Depois do viaduto, havia apenas uns salões que começavam a despontar e lá para frente vinha a Vila Operária. Depois de alguns anos, em 1974, refizeram o pontilhão, agora de concreto, e lhe deram duas mãos, eis que cruzava uma avenida, porque até então ia-se e voltava-se pela mesma passagem. Nunca ouvi falar que aquele pontilhão tivesse nome. Era conhecido simplesmente, como o Pontilhão da Avenida Goiás! Nos primeiros tempos nunca foi chamado de viaduto. Agora puseram uma placa com um nome lá: Viaduto Hercílio Vicente de Souza. E poucas também são as pessoas que sabem que este homem carpinteiro foi um entre os demais trabalhadores que ajudou a construir o novo pontilhão, e participou da construção de inúmeras pontes no município e na região. Um pioneiro legítimo que com seus braços ajudou a construir as primeiras passagens sobre obstáculos na cidade e região. Um simples trabalhador, mas que com a força de seus braços, conseguiu com outros trabalhadores anônimos ligar a cidade de um lado ao outro, sem que se percebesse a passagem.

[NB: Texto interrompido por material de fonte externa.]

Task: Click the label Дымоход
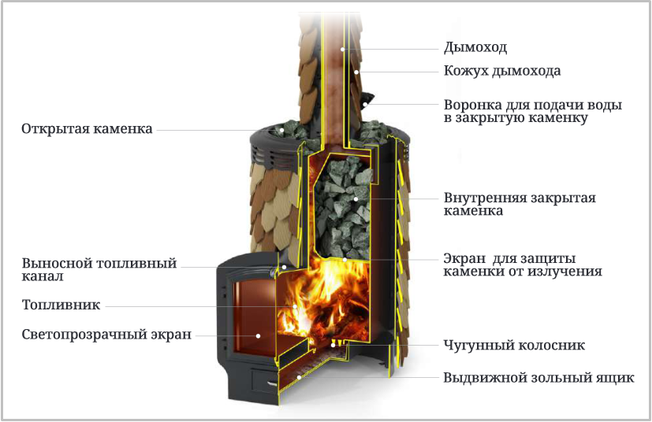[475, 48]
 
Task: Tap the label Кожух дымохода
[502, 71]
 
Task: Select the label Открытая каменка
[87, 129]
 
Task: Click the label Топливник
[61, 305]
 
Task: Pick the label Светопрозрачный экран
[106, 335]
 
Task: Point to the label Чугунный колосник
[514, 345]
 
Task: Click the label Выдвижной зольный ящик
[538, 378]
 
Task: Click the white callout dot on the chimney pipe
[343, 49]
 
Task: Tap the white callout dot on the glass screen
[258, 335]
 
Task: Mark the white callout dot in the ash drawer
[299, 377]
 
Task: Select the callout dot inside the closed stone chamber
[356, 199]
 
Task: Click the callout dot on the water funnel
[365, 104]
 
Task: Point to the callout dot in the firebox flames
[295, 306]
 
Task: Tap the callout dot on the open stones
[282, 130]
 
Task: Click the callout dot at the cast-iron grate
[333, 345]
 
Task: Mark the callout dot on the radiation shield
[345, 260]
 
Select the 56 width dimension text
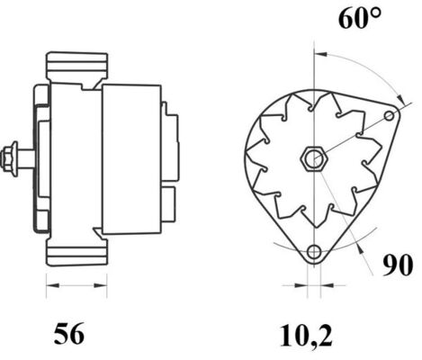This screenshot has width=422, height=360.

Mas o velho pontilhão representava sempre uma preocupação constante. Tínhamos notícia de que um homem se jogou do pontilhão num momento de desespero. A cidade se assustou com o acontecimento e quando um Ford F-600 dirigido pelo Galo que fazia frete para o saudoso pioneiro de venda de móveis, Benedito Ribeiro de Campos caiu do pontilhão. O comentário tomou conta da pequena cidade e logo veio o esquecimento. Não posso morrer e levar comigo todas estas lembranças.